## DOCUMENT SECTION:
"""

One of the RBI's concerns was that the scheme was widely used by property developers to procure funds at low interest rates.

Now banks like IDBI Bank and Axis Bank have joined hands with property developers to offer the scheme. Several NBFCs such as Indiabulls Finance and home financier HDFC are also testing waters.

Wadhawa Group, Victory Realty, Rajesh Lifestyle and Ahuja Group, among others, have floated the scheme in Mumbai. In fact, the 20:80 scheme is now appearing in different formats like 10:80:10, 25:75, and 5:90:5, with most of the amount pooled in by the end of construction and the remaining by the time of possession.

How does it work for home buyers?
The buyer pays 20% of the total cost upfront and the bank disburses the entire loan to the builder through the individual. The builder agrees to pay interest on the borrower's loan during construction. Once the home buyer takes possession, he will have to pay the interest. More often than not, this interest rate will be higher than the market rate. The buyer ends up paying a `price' for opting the scheme early.

How will the builder use the money?
The builder finances the project with the loan, and agrees to pay interest on behalf of the borrower. Builders get loans at 10.5%-11% against the 20-30% that other sources such as private equity investors and financiers would charge them.

Were home buyers really benefiting?
Sandeep Sadh, CEO at Mumbai property exchange portal, said developers used to get the total flat cost from buyers and banks, even though the project was not completed. "Buyers were paying the full EMI even though they had not got possession. It was a faulty scheme where buyers and banks were exploited by developers."

"""

## AVAILABLE DATA:
"""

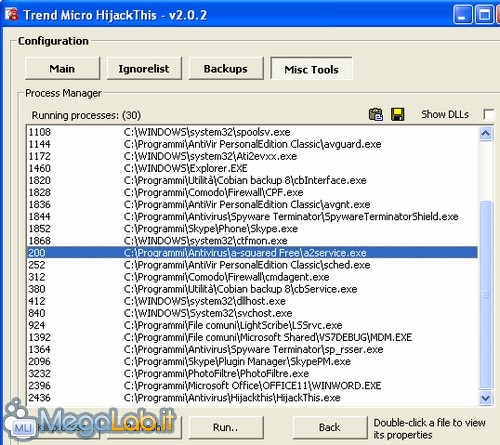Viewport: 500px width, 445px height.
Task: Select the WINWORD.EXE process row
Action: click(x=252, y=385)
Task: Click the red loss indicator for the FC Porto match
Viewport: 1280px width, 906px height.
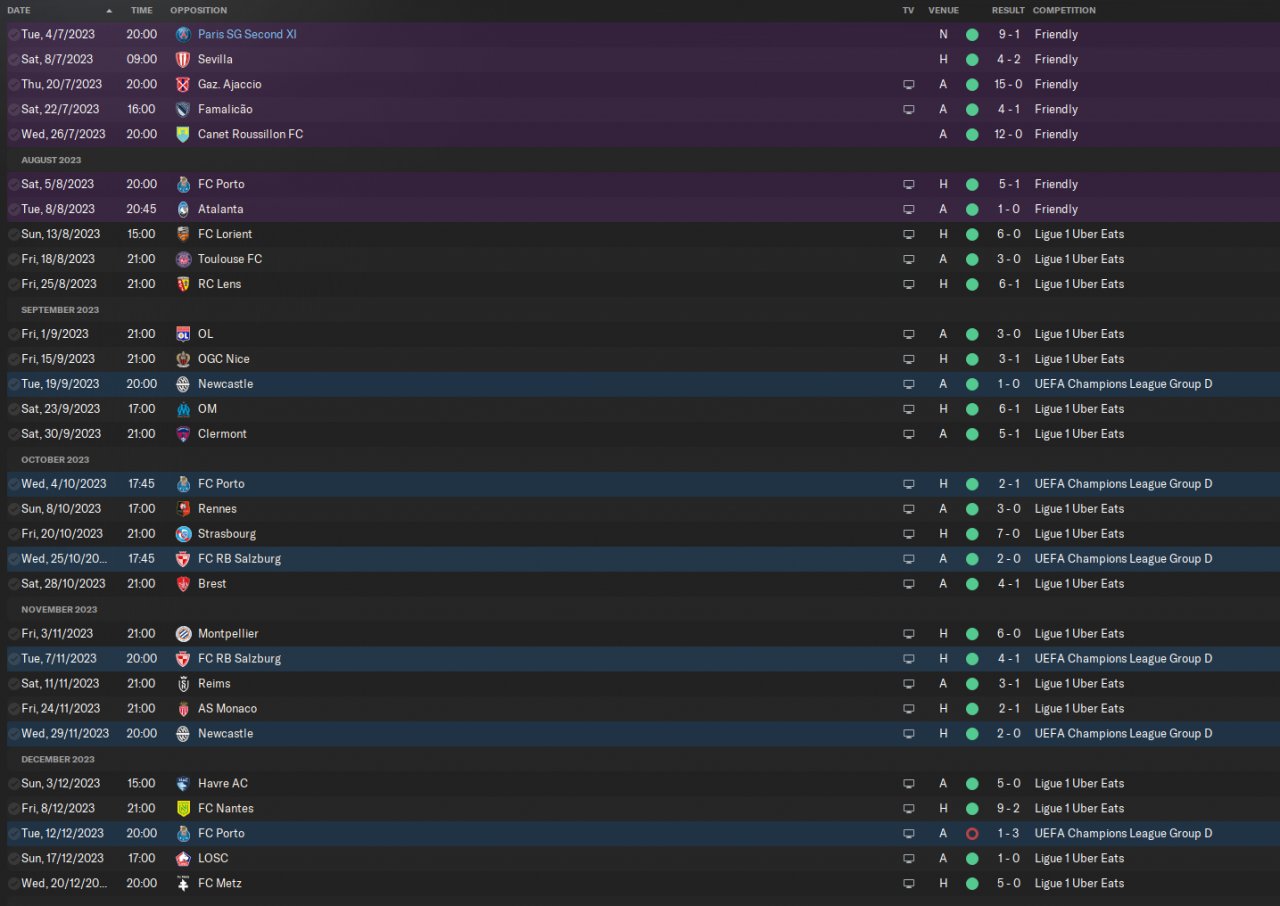Action: [972, 833]
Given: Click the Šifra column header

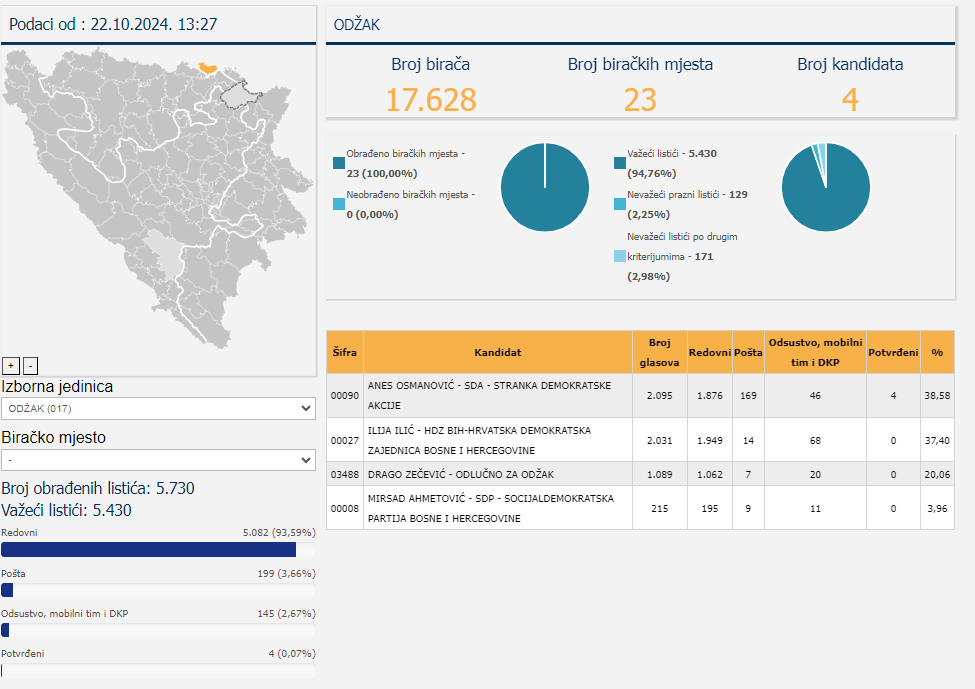Looking at the screenshot, I should [344, 352].
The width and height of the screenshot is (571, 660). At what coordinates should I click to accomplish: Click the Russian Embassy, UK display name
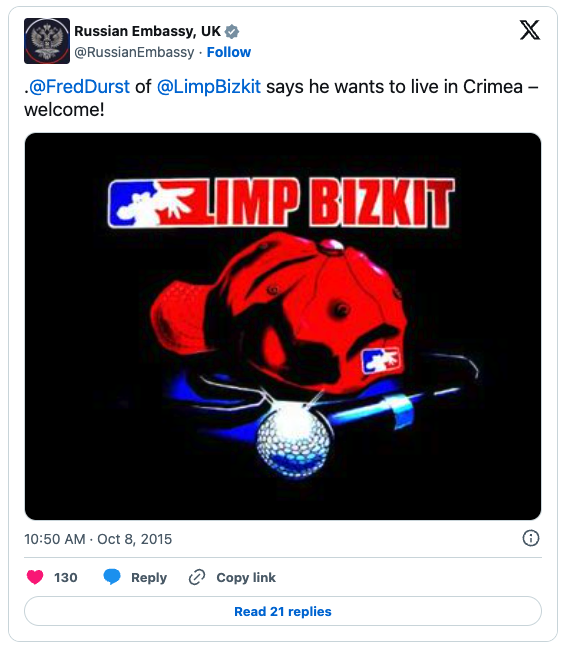point(147,31)
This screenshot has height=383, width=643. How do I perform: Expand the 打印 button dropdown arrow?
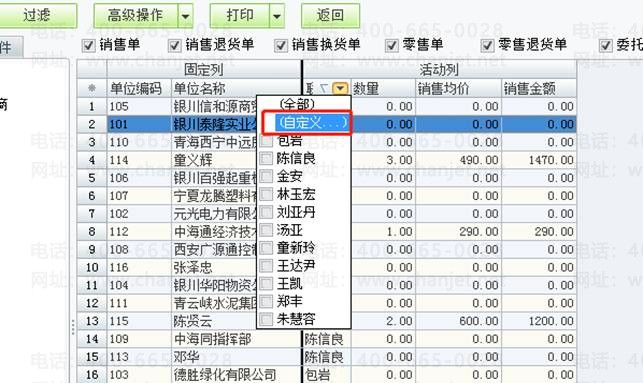click(277, 16)
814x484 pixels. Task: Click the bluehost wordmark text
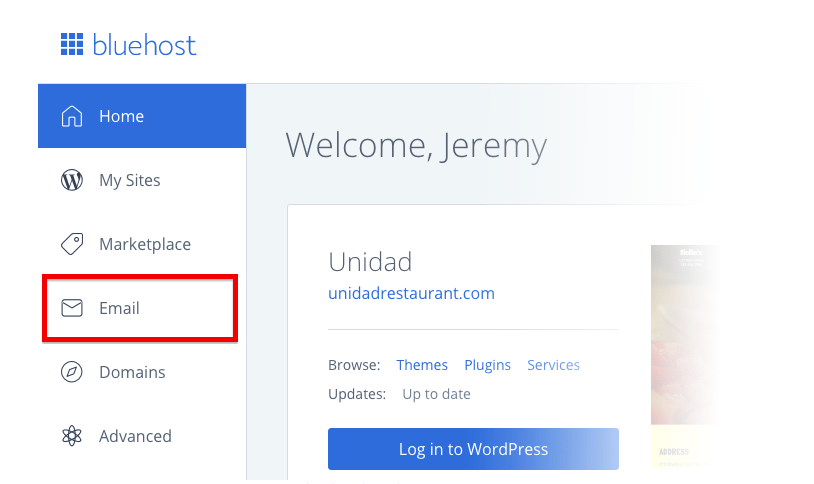pyautogui.click(x=144, y=45)
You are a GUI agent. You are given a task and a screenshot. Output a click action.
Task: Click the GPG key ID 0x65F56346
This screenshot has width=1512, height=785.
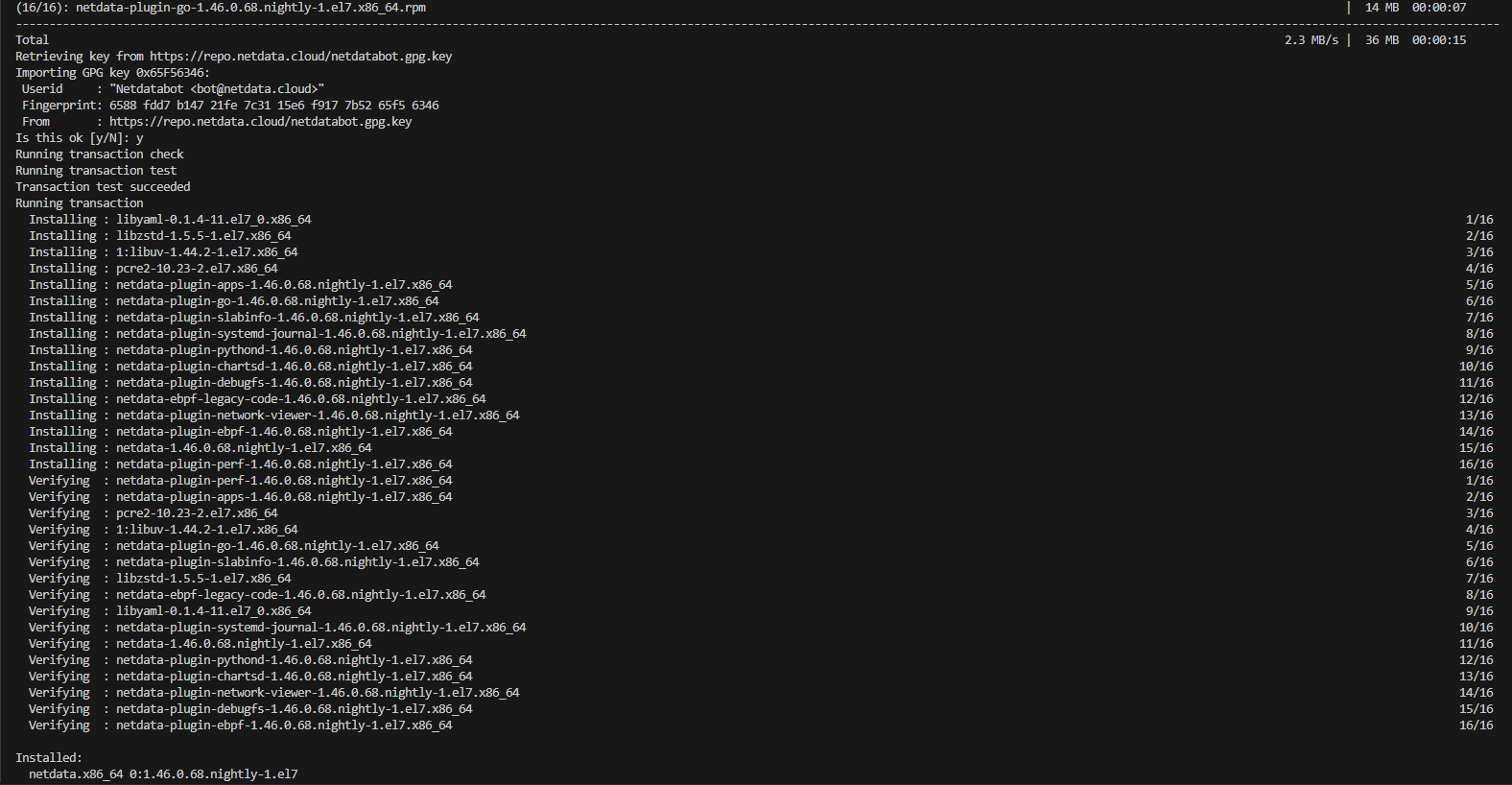click(171, 73)
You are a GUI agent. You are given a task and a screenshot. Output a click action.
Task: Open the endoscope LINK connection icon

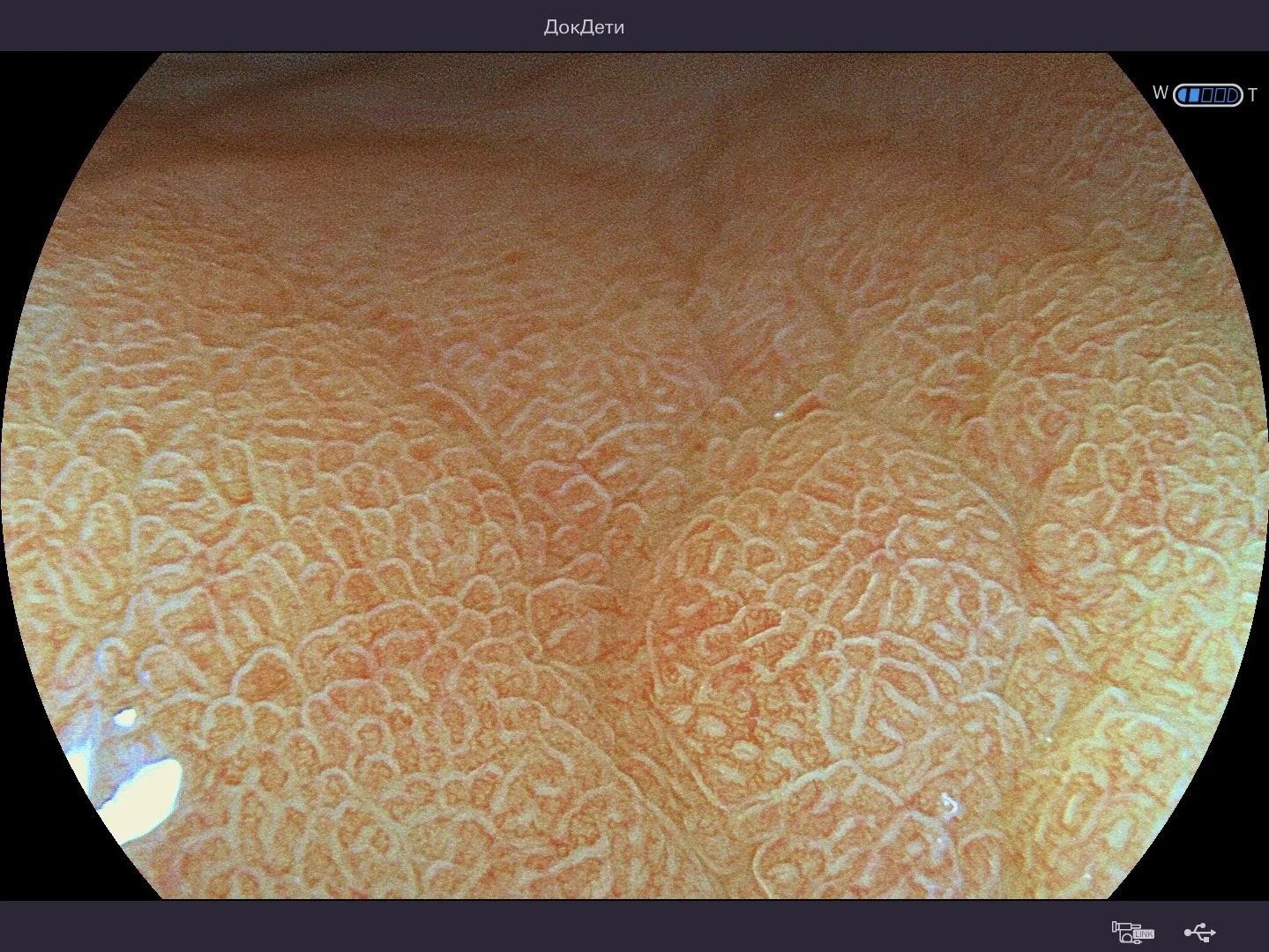click(1133, 931)
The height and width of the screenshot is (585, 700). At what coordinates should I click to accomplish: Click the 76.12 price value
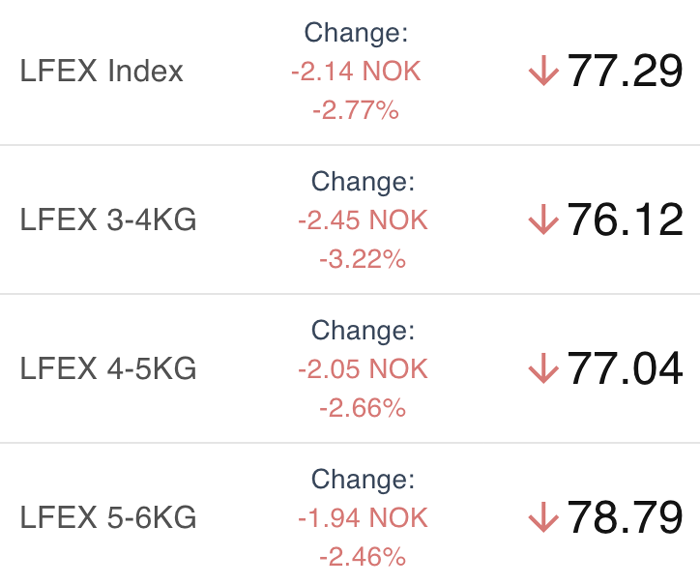click(x=625, y=220)
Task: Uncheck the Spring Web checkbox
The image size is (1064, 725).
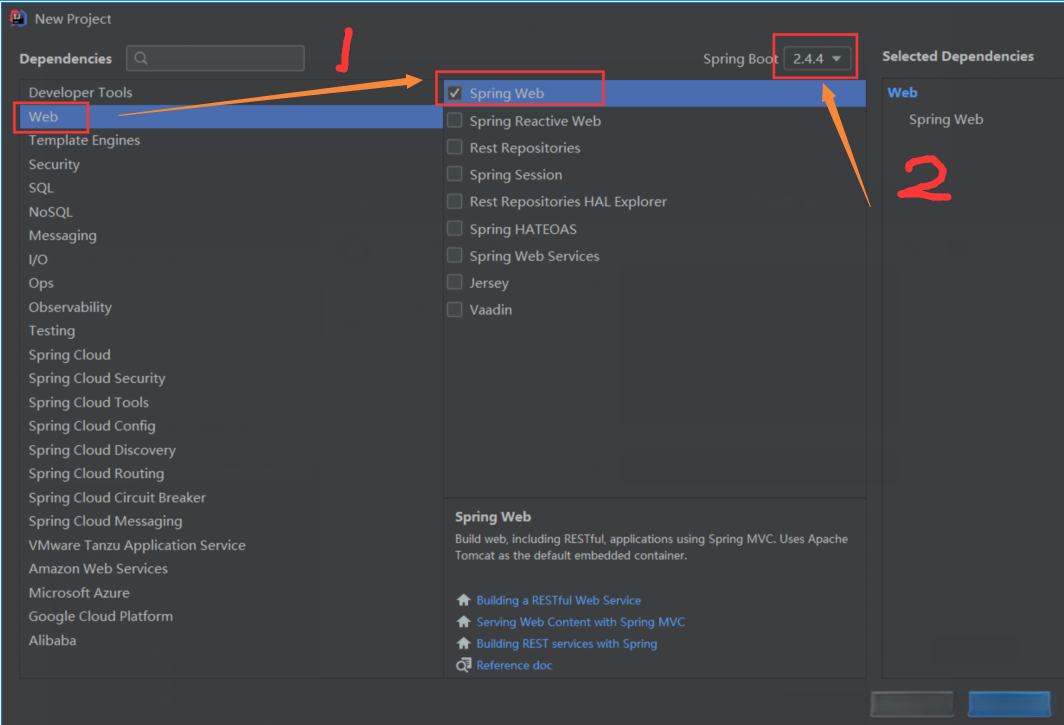Action: (x=455, y=93)
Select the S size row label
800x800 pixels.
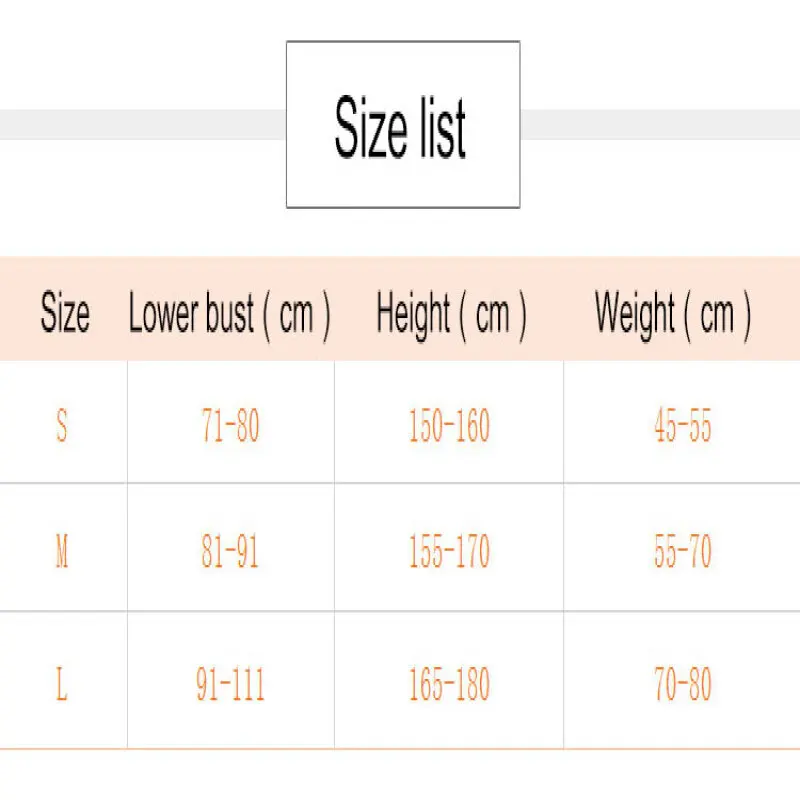point(62,427)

"""

## PROMPT A:
Rewrite the passage on the 20:80 home loan scheme starting at "One of the RBI's" and ending at "time of possession.", with "property developers" replaced by "real estate developers".
## PROMPT B:
In the passage on the 20:80 home loan scheme, at what interest rate do builders get loans under the scheme?

## ANSWER BOX A:
One of the RBI's concerns was that the scheme was widely used by real estate developers to procure funds at low interest rates.

Now banks like IDBI Bank and Axis Bank have joined hands with real estate developers to offer the scheme. Several NBFCs such as Indiabulls Finance and home financier HDFC are also testing waters.

Wadhawa Group, Victory Realty, Rajesh Lifestyle and Ahuja Group, among others, have floated the scheme in Mumbai. In fact, the 20:80 scheme is now appearing in different formats like 10:80:10, 25:75, and 5:90:5, with most of the amount pooled in by the end of construction and the remaining by the time of possession.

## ANSWER BOX B:
10.5%-11%